> [Text excerpt]:
** BEGIN **
Finding or Creating?

Life isn’t about finding yourself. Life is about creating yourself. George Bernard Shaw.
This motto is featured for September on the calendar that hangs in our bathroom—and we do have to go, therefore I expect to read this for a few more days yet.

So what’s my take on this? I disagree—and yet I don’t. In my youth GBS—as we affectionately called this famed playwright, an Irishman who made his fame in England—was still riding high for such creations as Major Barbara, Pygmalion, Man and Superman, and many other delightful plays. What survives of him these days is mostly that wondrous film, My Fair Lady, which is the play Pygmalion remade as a musical and filmed. Alas, they changed the ending—but that, folks, is Hollywood. In the 1950s, when I was cutting my teeth as it were, the progressive, ironic, socialist spirit GBS represented still powerfully influenced the young. And, I must say, still lingers on—else my calendar’s publishers would not have used this slogan to, as it were, make my September.
** END **
> [Record extracts]:
** BEGIN **
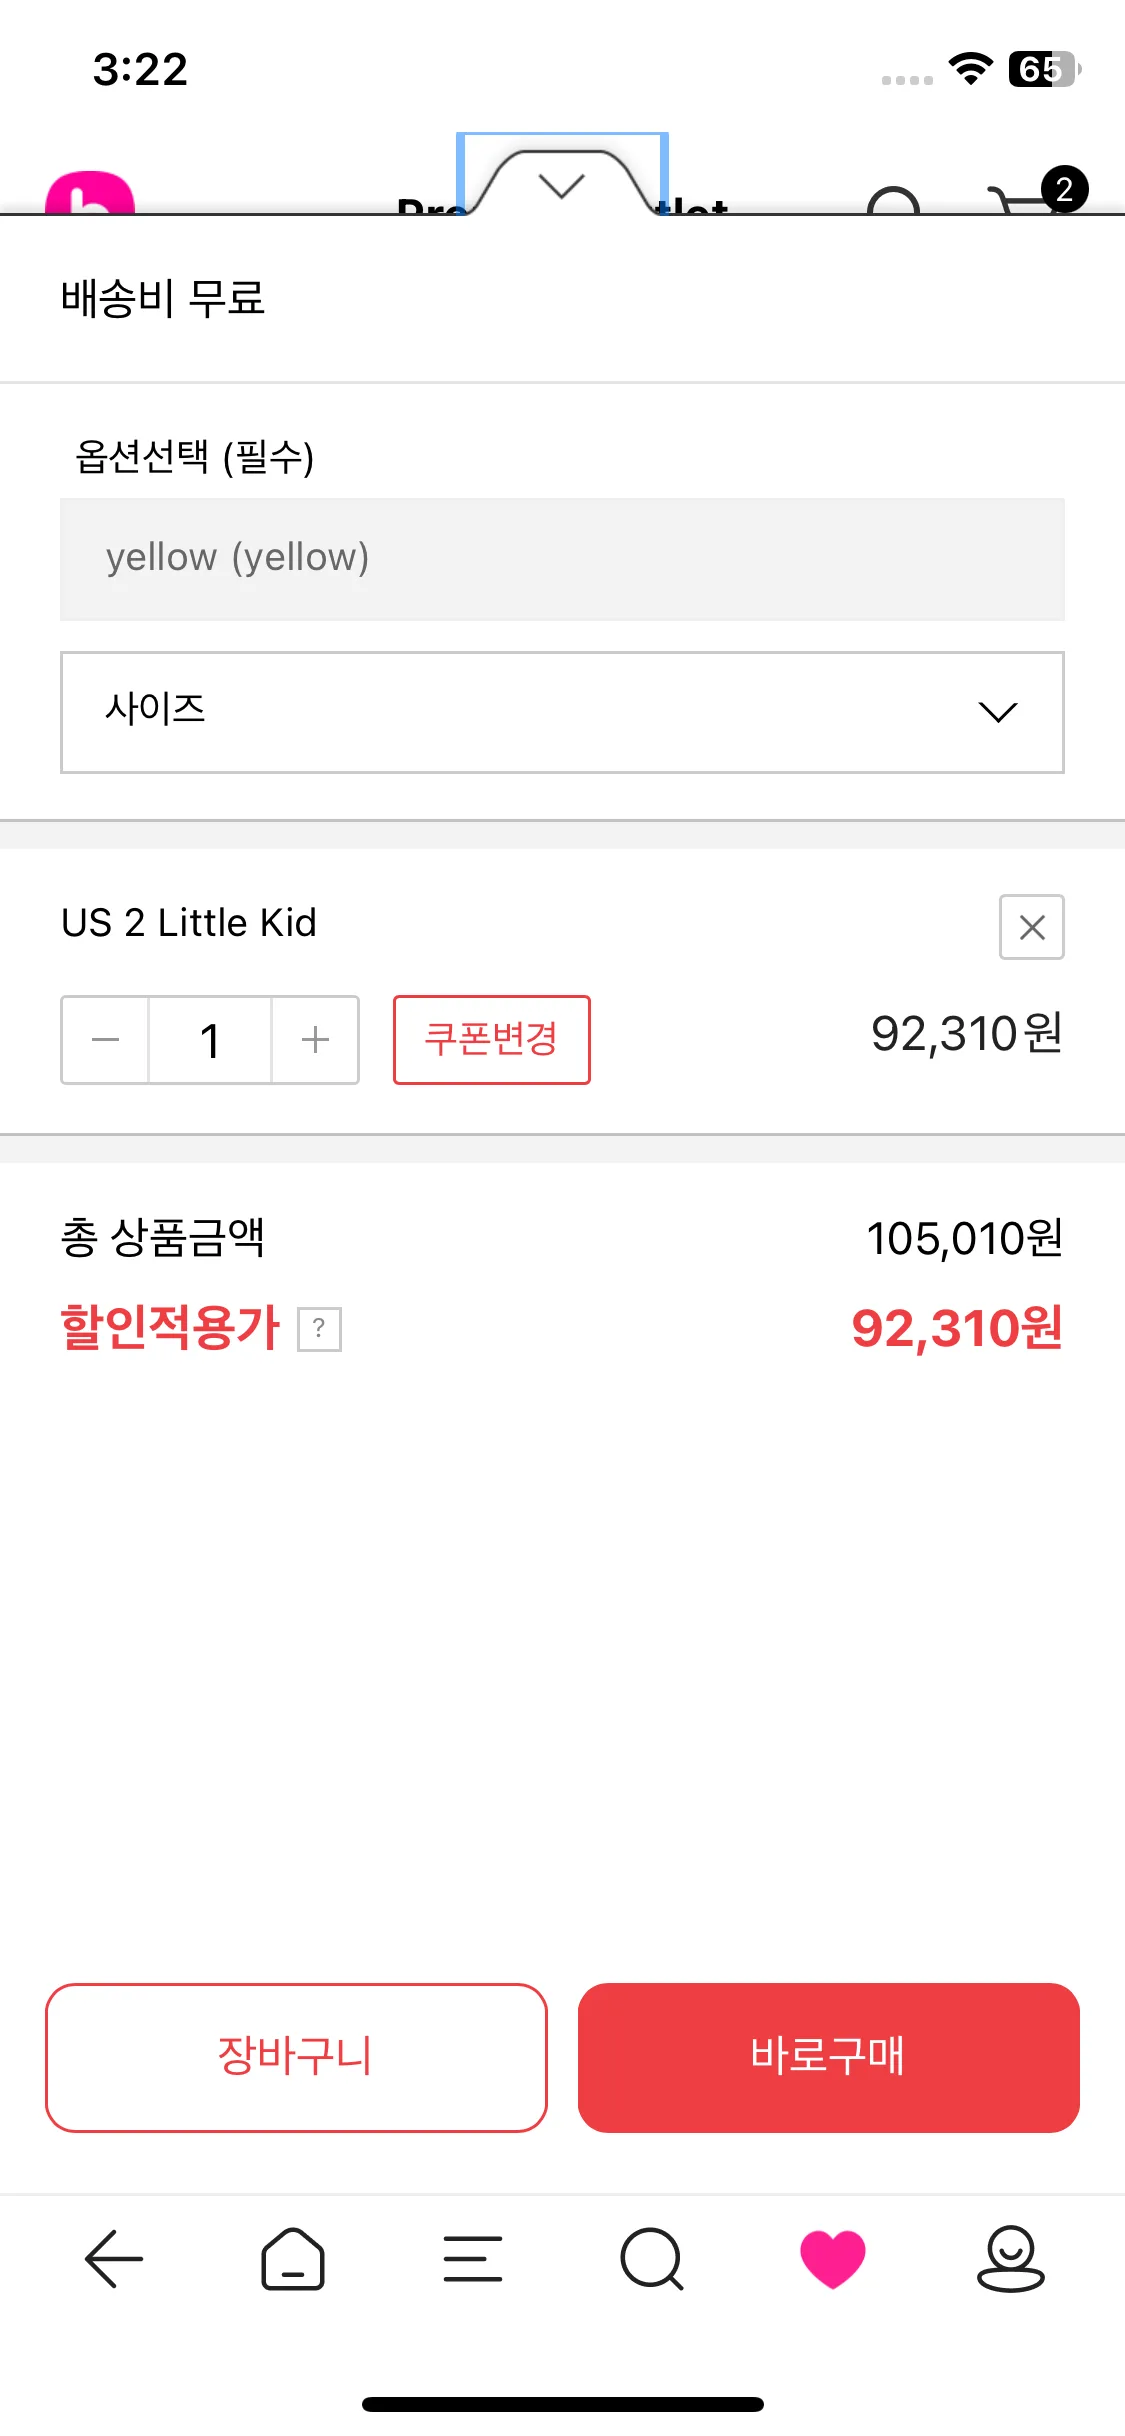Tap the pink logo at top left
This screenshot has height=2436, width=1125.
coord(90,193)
** END **
** BEGIN **
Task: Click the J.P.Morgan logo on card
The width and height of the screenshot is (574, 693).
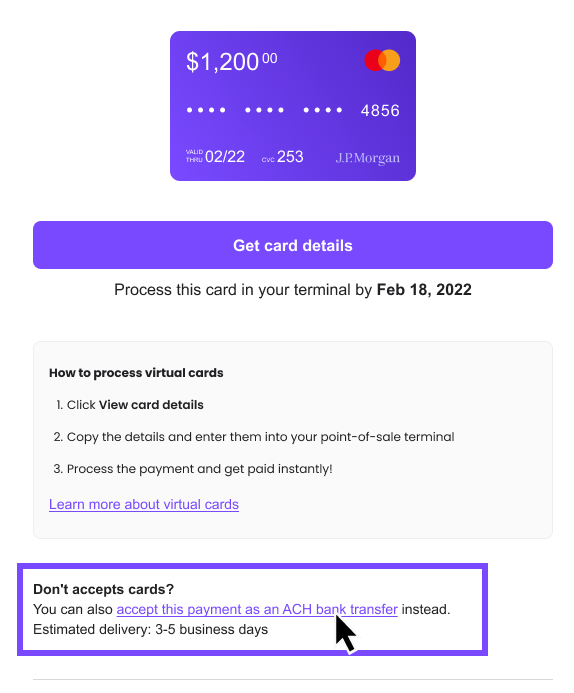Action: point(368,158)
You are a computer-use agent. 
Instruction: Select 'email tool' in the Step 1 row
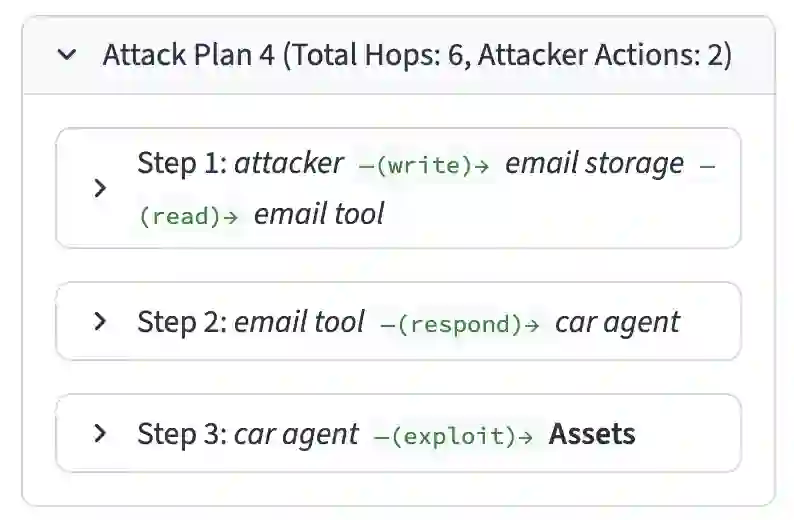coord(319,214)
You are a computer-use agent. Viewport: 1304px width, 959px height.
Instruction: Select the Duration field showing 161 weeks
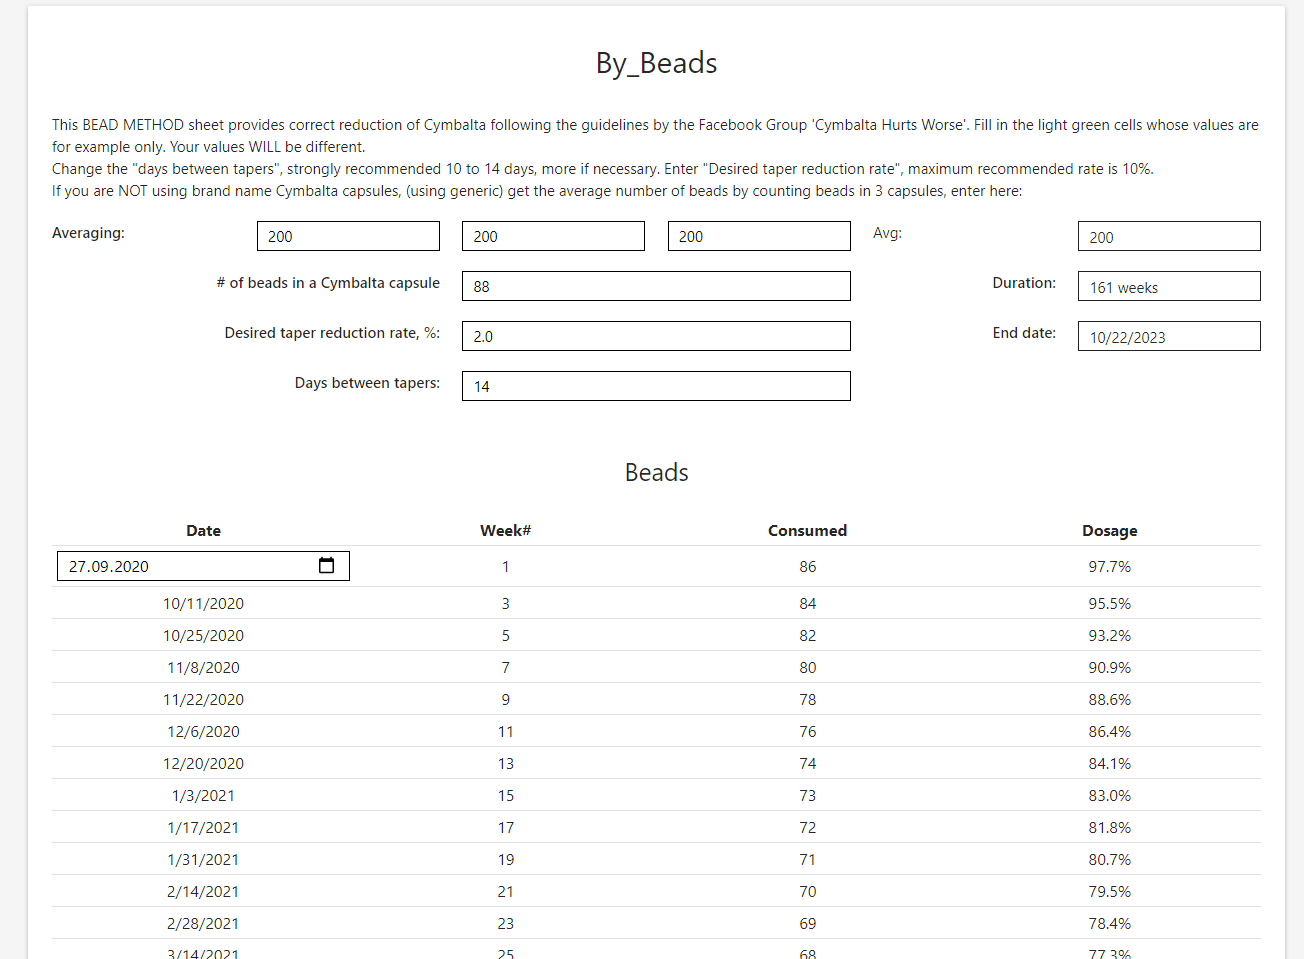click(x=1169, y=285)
** END **
> [Written problem 1]: Can you rewrite the listing from the line with "Tap the pink logo at top left" to the line with "coord(90,193)", swapping "pink" for "red" and keeping everything else unchanged, with the pictures left out?
> [Written problem 2]: How would you carry on the essay on Shaw's motto from where it stops?
The listing has no connection to the essay on Shaw's motto.

> [Exercise result 1]:
Tap the red logo at top left
This screenshot has height=2436, width=1125.
coord(90,193)

> [Exercise result 2]:
But I disagree. The notion is flattering and resonates with the ethos of the time. It also resonates with youth. With age we tend to, I believe, turn the slogan around. We’re lucky if we manage to emerge from the darkness and the chaos and discover the core of ourselves, which is there all along, created by someone else. Life much more resembles education than creation. The roots of education are “to draw or to lead out,” from dux, the leader or commander, and ex-, out. Something is present—but it must be freed from its shrouding and made visible, made to emerge.

And yet I don’t. I don’t if I closely examine what “creation” really means in the human context. It is definitely not “bringing into existence” something that is not and never has been. Human creation is a kind of discovery, a kind of finding and arranging what is already present. At best we discover a hidden treasure. But we didn’t make it.